11/05/2009 11:33:05 AM
Jim Offner

There’s a new dominant color in potatoes and onions: green.

Sustainability is becoming central to both industries these days, marketing agents said.

“Sustainability is always key to our operations,” said Dick Okray, co-owner of Plover, Wis.-based Okray Family Farms Inc., which is 105 years old. “We’re in a three-year plan of rolling over to a four-year rotation from a three-year rotation. That’s going to be a huge strategy that will allow us a lot of different things. Lower the amount of soil treatments and conditioners we’d normally use. And in the long term, again, it gives us the opportunity to just change the way we look at what it is we’re doing.”

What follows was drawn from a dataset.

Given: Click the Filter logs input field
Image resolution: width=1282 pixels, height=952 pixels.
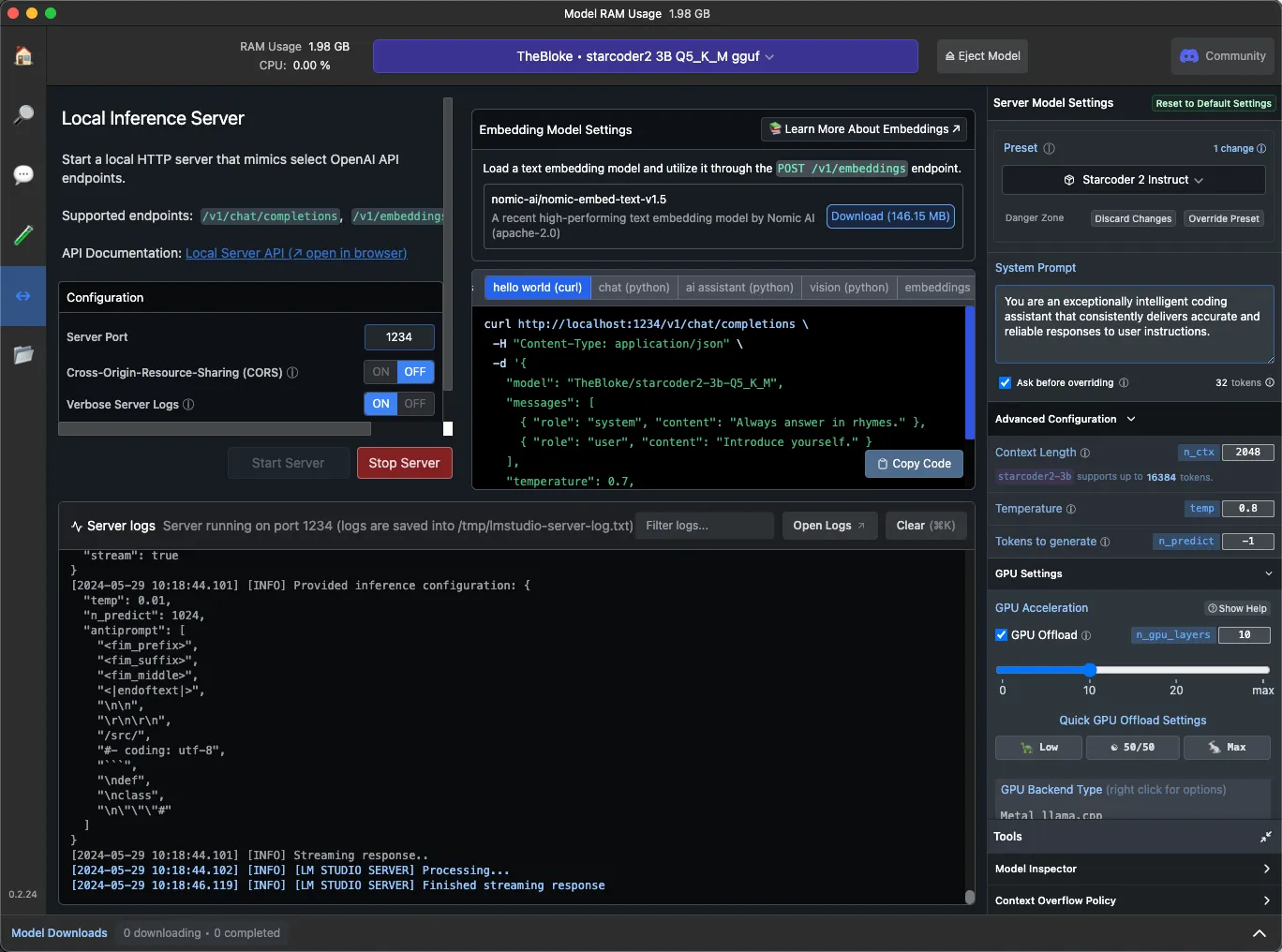Looking at the screenshot, I should pyautogui.click(x=704, y=526).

Okray said he encourages all operations to do the same thing.

“It just takes time, planning and dedication to what you’re doing,” he said. “There is no downside because you’re doing legumes and grains, which are definitely less intensive than growing potatoes.”

Richard Pazderski, sales director for Glennville, Ga.-based Vidalia sweet onion grower-shipper Bland Farms, said the business is taking on a definite “green” hue.

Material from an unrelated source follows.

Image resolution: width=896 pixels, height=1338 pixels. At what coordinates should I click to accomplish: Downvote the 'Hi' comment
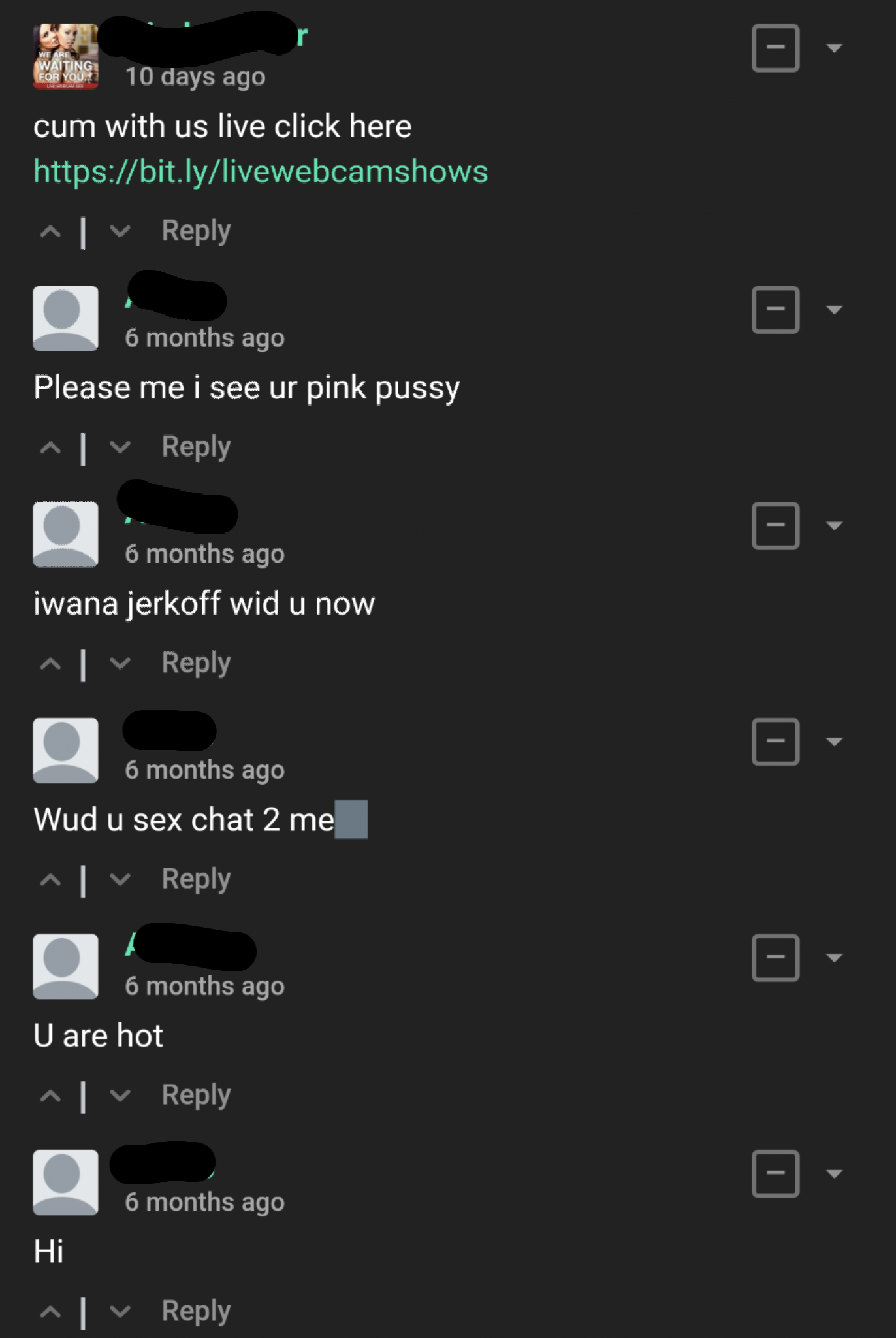[x=120, y=1311]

“We’ve been working on some programs — haven’t gone full scale with any of them,” he said. “Five years from now, it is going to be a very big issue.”

Some potato shippers are starting to focus more on Earth-friendly packaging, but there’s more emphasis on the production side, said Tim O’Connor, chief executive officer of the Denver-based U.S. Potato Board.
“I think the core push on sustainability has been around production practices,” O’Connor said. “That’s the area consumers have requested growers to focus on. Growers have made a big step in getting their arms around what they’re doing today and how to take steps forward.”

The Portland-based Oregon Potato Commission is heavily involved in research, and it is research that may lead to more eco-friendly potato production, said Bill Brewer, the commission’s executive director.

“For the future, when you talk about sustainability, it’s going to take new varieties that are resistant to pests and diseases and be able to use less fertilizers and pesticides and less water to produce the same type of crop,” he said.

Sustainability is a challenging area, said Kathy Fry, marketing director for the Walla Walla, Wash.-based Walla Walla Sweet Onion Marketing Committee.

“We have disease and issues with onion plants, just like everyone, and sustainability to us would be to rise above those problems and have good agricultural practices,” Fry said. “We’ve been in the industry for 109 years, so we do believe in rotation and sustainability, so this industry can continue as long as people want it to.”